Rows from a dataset:
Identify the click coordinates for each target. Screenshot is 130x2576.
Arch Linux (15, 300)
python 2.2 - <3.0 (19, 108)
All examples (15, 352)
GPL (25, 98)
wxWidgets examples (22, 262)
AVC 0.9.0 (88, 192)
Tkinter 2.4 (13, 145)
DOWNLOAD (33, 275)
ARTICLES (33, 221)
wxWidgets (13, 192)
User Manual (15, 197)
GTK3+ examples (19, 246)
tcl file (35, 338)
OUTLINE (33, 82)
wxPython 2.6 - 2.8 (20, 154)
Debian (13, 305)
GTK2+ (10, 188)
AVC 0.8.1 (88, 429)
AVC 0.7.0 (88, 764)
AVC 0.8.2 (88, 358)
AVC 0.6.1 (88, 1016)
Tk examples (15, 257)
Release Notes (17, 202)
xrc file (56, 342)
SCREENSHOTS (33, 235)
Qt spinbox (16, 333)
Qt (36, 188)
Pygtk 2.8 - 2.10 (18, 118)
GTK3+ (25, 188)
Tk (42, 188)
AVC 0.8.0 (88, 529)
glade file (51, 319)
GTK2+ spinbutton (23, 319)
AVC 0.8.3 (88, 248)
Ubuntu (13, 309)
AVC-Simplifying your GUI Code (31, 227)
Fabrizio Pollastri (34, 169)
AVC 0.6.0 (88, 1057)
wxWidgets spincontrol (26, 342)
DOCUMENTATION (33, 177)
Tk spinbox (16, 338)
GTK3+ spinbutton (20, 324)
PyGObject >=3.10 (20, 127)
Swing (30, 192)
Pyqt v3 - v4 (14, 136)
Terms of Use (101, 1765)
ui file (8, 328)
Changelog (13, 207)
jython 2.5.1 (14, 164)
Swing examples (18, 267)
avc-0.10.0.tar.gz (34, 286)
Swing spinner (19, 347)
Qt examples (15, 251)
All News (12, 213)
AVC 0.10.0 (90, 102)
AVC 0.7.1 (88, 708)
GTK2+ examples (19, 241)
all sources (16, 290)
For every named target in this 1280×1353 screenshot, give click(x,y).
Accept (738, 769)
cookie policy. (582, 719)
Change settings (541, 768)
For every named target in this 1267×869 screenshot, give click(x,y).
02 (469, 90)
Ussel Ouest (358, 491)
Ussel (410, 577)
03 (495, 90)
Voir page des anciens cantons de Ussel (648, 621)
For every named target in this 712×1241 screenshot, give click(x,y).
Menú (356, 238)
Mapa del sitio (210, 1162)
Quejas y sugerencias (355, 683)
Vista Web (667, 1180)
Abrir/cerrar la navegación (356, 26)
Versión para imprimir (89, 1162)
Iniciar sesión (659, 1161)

EXERCISE ->
Reproduce every one of the entries above word for word, with no changes.

RESPONSE TO THIS EXERCISE ->
Identify the click coordinates for each target. Screenshot is 130x2576.
Arch Linux (15, 300)
python 2.2 - <3.0 (19, 108)
All examples (15, 352)
GPL (25, 98)
wxWidgets examples (22, 262)
AVC 0.9.0 (88, 192)
Tkinter 2.4 (13, 145)
DOWNLOAD (33, 275)
ARTICLES (33, 221)
wxWidgets (13, 192)
User Manual (15, 197)
GTK3+ examples (19, 246)
tcl file (35, 338)
OUTLINE (33, 82)
wxPython 2.6 - 2.8 (20, 154)
Debian (13, 305)
GTK2+ (10, 188)
AVC 0.8.1 (88, 429)
AVC 0.7.0 (88, 764)
AVC 0.8.2 (88, 358)
AVC 0.6.1 (88, 1016)
Tk examples (15, 257)
Release Notes (17, 202)
xrc file (56, 342)
SCREENSHOTS (33, 235)
Qt spinbox (16, 333)
Qt (36, 188)
Pygtk 2.8 - 2.10 (18, 118)
GTK3+ (25, 188)
Tk (42, 188)
AVC 0.8.0 (88, 529)
glade file (51, 319)
GTK2+ spinbutton (23, 319)
AVC 0.8.3 (88, 248)
Ubuntu (13, 309)
AVC-Simplifying your GUI Code (31, 227)
Fabrizio Pollastri (34, 169)
AVC 0.6.0 (88, 1057)
wxWidgets spincontrol (26, 342)
DOCUMENTATION (33, 177)
Tk spinbox (16, 338)
GTK3+ spinbutton (20, 324)
PyGObject >=3.10 (20, 127)
Swing (30, 192)
Pyqt v3 - v4 (14, 136)
Terms of Use (101, 1765)
ui file (8, 328)
Changelog (13, 207)
jython 2.5.1 (14, 164)
Swing examples (18, 267)
avc-0.10.0.tar.gz (34, 286)
Swing spinner (19, 347)
Qt examples (15, 251)
All News (12, 213)
AVC 0.10.0 (90, 102)
AVC 0.7.1 (88, 708)
GTK2+ examples (19, 241)
all sources (16, 290)
For every named target in this 1280×1353 screenshot, give click(x,y).
Accept (738, 769)
cookie policy. (582, 719)
Change settings (541, 768)
For every named target in this 1267×869 screenshot, give click(x,y).
02 (469, 90)
Ussel Ouest (358, 491)
Ussel (410, 577)
03 (495, 90)
Voir page des anciens cantons de Ussel (648, 621)
For every named target in this 712×1241 screenshot, give click(x,y).
Menú (356, 238)
Mapa del sitio (210, 1162)
Quejas y sugerencias (355, 683)
Vista Web (667, 1180)
Abrir/cerrar la navegación (356, 26)
Versión para imprimir (89, 1162)
Iniciar sesión (659, 1161)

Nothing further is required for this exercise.